Ci saranno presto delle pessime notizie chi vuole andare in pensione di vecchiaia. Con l’età pensionabile a 67 anni, arrivano altri limiti.
Ci sono molti motivi per cui in Italia uno degli argomenti più discussi sulle tribune politiche è quello delle pensioni. Il sistema pensionistico italiano continua ad essere un serio problema, soprattutto per chi si affaccia recentemente al pensionamento.
La legge pensionistica italiana deve essere rivista. Dopo anni ormai che ogni governo cerca di mettere insieme una nuova legge pensionistica che permetta alle persone di ritirarsi dal mondo del lavoro con tutto quel che gli serve per condurre una vita dignitosa. Tuttavia, non è così semplice come suona. Occorre fare i conti con le moltissime richieste e necessità che incorrono nel dover mantenere delle persone che non possono più lavorare. Da una parte ci sono i sindacati, che richiedono più sostegno per i pensionati, dall’altra la necessità per lo Stato di non gravare troppo sui cittadini, visto che le pensioni vengono pagare con i soldi del Bilancio statale, ricavati dal pagamento delle tasse.
Attualmente i requisiti per la pensione di vecchiaia, ovvero la pensione vera e proprie, scartando tutti i metodi di pensionamento anticipato, sono quelli di avere 67 anni di età anagrafica e almeno 20 anni di contributi. Questi requisiti danno accesso alla pensione minima possibile, il cui importo si alza proporzionalmente a quanti anni di contribuzione sono stati versati durante la vita lavorativa di un contribuente. I limiti di età e di contribuzione sono gli stessi sia per donne che per uomini.

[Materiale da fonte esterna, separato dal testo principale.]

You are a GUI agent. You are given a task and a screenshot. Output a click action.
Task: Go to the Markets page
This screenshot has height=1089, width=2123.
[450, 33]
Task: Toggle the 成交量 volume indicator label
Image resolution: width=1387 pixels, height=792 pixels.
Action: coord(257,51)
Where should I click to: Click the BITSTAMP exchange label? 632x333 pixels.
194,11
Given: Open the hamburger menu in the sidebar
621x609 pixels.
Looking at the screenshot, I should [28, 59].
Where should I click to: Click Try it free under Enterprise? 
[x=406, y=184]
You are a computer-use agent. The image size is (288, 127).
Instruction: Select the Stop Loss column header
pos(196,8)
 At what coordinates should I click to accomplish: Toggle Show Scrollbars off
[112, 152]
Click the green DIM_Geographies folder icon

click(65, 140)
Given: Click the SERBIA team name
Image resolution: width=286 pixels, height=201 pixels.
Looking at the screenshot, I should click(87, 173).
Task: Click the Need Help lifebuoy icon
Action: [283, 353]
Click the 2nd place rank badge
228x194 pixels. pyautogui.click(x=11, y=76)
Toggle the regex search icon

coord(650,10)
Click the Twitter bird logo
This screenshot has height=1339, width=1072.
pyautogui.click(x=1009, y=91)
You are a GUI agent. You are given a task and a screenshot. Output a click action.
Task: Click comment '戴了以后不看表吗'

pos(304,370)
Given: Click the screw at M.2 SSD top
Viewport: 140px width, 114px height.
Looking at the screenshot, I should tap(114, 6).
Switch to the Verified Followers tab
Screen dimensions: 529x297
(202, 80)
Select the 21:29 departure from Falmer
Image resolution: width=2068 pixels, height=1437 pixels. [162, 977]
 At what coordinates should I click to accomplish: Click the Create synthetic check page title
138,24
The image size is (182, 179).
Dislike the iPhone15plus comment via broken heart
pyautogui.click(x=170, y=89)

Come raggiungere il numero maggiore possibile di contributi
I contributi per la pensione di vecchiaia devono essere versati all’INPS, ma non è necessario che siano versati consecutivamente. Ci sono vari modi per risultare con il maggior numero di contributi possibili all’INPS. C’è la possibilità di cumulare i contributi anche verso altre casse previdenziali che non siano quelle dell’INPS, ad esempio quelle derivanti dalle casse professionali di professionisti iscritti ad albi. Inoltre c’è la possibilità del riscatto dei contributi, per cui si possono riscattare i contributi non versati durante i propri periodi di studio universitario.
Quello per cui non ci sono scusanti che tengano è il requisito d’età. Se non verrà cambiato completamente il sistema pensionistico, l’età minima di pensionamento rimarrà 67 anni fino al 2026, seguendo le norme della legge Fornero. In seguito a quella data, l’età pensionabile potrebbe addirittura aumentare, visto che l’età di pensionamento aumenta con l’aspettativa di vita media.
Il problema dei contributivi puri
C’è, infine, la problematica situazione dei contributivi puri. Questi sono quelle persone che hanno cominciato a versare contributi successivamente all’anno 1995, quindi dal 1 gennaio 1996 in poi. Per queste persone il calcolo dell’assegno pensionistico non è più un calcolo misto come precedentemente, ma calcolato esclusivamente con il calcolo contributivo.
Questo restituisce degli assegni pensionistici inferiori alla media, visto che si tengono fuori dal calcolo gli ultimi stipendi ricevuti. Oltre a questo c’è un ulteriore inghippo che farà si che le persone vadano in pensione più tardi. Con il calcolo contributivo è stabilito che un lavoratore non potrà andare in pensione prima di aver versato abbastanza contributi per avere accesso almeno alla pensione minima. Questo significa che, purché il minimo di contributi per andare in pensione resti 20 anni, è plausibile che per molti dovranno essere molti di più o non potranno andare in pensione.